Lichfield’s Annual Town Meeting

Some really important news;

Lichfield’s Annual Town meeting is an event open to residents of Lichfield City, and is an opportunity to ask the Council and its Members questions about issues that are of concern.

The meeting will be held at the Guildhall, Lichfield on Wednesday 22 May at 7:30pm.

This is a golden opportunity to ask about the fate of Sandfields Victorian Pumping Station, and to show that this building and its unique Cornish beam engine is a significant part of Lichfield’s Heritage. It is also an opportunity to voice your concern that the developer has a statutory obligation to keep the building and beam engine in a good state of repair and is obliged to comply with the section 106 planning agreement.
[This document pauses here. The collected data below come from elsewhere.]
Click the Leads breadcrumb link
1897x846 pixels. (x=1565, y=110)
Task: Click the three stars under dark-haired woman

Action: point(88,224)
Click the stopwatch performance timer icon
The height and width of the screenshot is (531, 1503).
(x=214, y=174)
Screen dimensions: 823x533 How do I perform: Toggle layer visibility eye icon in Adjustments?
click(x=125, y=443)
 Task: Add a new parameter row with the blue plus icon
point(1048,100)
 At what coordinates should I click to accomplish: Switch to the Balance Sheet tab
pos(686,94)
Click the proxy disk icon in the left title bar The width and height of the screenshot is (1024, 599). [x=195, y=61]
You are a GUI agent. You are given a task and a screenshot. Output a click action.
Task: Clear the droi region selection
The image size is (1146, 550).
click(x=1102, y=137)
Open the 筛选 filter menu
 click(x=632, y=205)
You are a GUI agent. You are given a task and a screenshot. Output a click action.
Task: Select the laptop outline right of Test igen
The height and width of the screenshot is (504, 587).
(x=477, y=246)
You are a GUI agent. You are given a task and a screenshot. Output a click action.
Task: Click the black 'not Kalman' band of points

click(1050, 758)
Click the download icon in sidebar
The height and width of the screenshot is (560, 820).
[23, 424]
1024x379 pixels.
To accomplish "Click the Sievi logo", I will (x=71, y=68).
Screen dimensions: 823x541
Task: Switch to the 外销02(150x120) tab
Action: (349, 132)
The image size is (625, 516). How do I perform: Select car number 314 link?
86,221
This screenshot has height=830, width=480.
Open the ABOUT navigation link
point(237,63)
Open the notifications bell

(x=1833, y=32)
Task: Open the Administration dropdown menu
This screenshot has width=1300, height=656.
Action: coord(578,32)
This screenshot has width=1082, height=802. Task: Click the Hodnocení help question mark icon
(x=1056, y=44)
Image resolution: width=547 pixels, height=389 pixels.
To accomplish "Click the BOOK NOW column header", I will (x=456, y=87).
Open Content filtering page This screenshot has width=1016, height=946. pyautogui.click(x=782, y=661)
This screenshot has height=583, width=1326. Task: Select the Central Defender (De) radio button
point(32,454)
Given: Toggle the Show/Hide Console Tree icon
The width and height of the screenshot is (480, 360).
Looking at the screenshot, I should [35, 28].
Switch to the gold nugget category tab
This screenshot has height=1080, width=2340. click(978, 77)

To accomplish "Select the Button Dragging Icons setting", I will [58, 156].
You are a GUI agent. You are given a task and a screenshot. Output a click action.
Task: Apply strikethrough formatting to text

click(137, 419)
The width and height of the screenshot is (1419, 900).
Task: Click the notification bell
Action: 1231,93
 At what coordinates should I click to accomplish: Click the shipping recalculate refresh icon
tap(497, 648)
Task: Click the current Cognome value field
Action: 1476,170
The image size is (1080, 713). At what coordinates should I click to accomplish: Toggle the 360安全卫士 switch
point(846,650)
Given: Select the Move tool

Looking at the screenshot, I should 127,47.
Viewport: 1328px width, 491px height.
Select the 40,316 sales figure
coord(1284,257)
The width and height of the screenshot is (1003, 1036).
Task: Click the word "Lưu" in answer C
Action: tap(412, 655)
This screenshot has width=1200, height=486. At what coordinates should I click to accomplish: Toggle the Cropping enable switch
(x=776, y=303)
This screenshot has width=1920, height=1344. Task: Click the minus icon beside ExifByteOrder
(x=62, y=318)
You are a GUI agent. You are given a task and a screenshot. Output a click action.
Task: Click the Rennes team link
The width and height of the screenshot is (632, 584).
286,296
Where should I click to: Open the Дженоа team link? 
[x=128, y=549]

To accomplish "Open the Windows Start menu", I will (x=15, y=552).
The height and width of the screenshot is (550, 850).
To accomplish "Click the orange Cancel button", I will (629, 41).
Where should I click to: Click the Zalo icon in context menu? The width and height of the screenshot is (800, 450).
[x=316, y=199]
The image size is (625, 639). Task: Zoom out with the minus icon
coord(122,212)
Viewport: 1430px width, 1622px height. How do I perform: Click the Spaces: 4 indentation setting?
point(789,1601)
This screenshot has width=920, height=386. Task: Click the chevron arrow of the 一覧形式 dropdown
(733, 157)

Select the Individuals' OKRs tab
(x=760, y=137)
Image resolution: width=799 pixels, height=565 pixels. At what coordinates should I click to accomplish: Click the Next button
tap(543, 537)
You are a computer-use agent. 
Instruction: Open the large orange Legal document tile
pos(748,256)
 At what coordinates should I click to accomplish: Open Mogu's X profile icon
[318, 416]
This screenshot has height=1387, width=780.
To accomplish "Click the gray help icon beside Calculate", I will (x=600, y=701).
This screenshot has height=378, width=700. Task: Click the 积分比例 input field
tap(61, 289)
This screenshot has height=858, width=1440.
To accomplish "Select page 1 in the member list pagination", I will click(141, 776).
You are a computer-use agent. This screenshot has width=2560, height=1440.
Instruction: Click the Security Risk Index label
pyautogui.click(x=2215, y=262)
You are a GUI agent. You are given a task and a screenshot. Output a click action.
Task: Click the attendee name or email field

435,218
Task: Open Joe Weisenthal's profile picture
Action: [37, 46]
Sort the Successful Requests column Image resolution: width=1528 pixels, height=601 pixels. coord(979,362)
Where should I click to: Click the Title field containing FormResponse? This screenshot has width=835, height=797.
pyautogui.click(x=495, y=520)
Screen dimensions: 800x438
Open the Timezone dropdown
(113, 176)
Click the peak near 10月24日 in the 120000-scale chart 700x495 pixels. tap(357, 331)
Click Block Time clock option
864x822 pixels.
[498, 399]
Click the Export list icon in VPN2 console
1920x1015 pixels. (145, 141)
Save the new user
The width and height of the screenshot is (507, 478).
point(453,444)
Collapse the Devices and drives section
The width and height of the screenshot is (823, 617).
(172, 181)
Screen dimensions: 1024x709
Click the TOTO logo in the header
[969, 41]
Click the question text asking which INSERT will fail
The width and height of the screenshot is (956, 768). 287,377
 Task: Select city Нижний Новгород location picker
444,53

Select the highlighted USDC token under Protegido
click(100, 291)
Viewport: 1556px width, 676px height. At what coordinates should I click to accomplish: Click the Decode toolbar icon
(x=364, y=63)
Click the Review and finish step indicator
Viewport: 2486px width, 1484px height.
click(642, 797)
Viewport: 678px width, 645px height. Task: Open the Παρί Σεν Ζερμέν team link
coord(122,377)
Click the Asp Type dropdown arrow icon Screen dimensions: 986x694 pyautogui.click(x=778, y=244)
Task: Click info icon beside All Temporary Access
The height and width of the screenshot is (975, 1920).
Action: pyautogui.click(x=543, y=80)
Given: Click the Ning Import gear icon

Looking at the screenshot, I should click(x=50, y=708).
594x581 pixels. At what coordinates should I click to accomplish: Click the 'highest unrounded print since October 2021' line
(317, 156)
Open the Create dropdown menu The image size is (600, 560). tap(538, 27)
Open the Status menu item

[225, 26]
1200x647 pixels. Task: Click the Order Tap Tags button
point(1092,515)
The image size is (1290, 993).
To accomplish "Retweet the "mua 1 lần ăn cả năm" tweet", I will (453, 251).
This is fantastic news and a real one off chance to make a difference. If you live in Lichfield City, or you know someone who does and can attend, then please do so.

Unfortunately, I will not be allowed to take part in this meeting as I am not a resident of Lichfield, and really hope that you will be able to support this cause in my absence.

Thank you

About Morturn

Historian – Photographer – Filmmaker Retired construction professional with a passion for public, social and industrial history. I believe in equality, dignity and integrity for all. Don’t like people who try to belittle the ambitions of others. I am of the opinion that my now life belongs to the whole community and as long as I live, it is my privilege to do for it whatever I can. I want to be thoroughly used up when I die, for the harder I work the more I live.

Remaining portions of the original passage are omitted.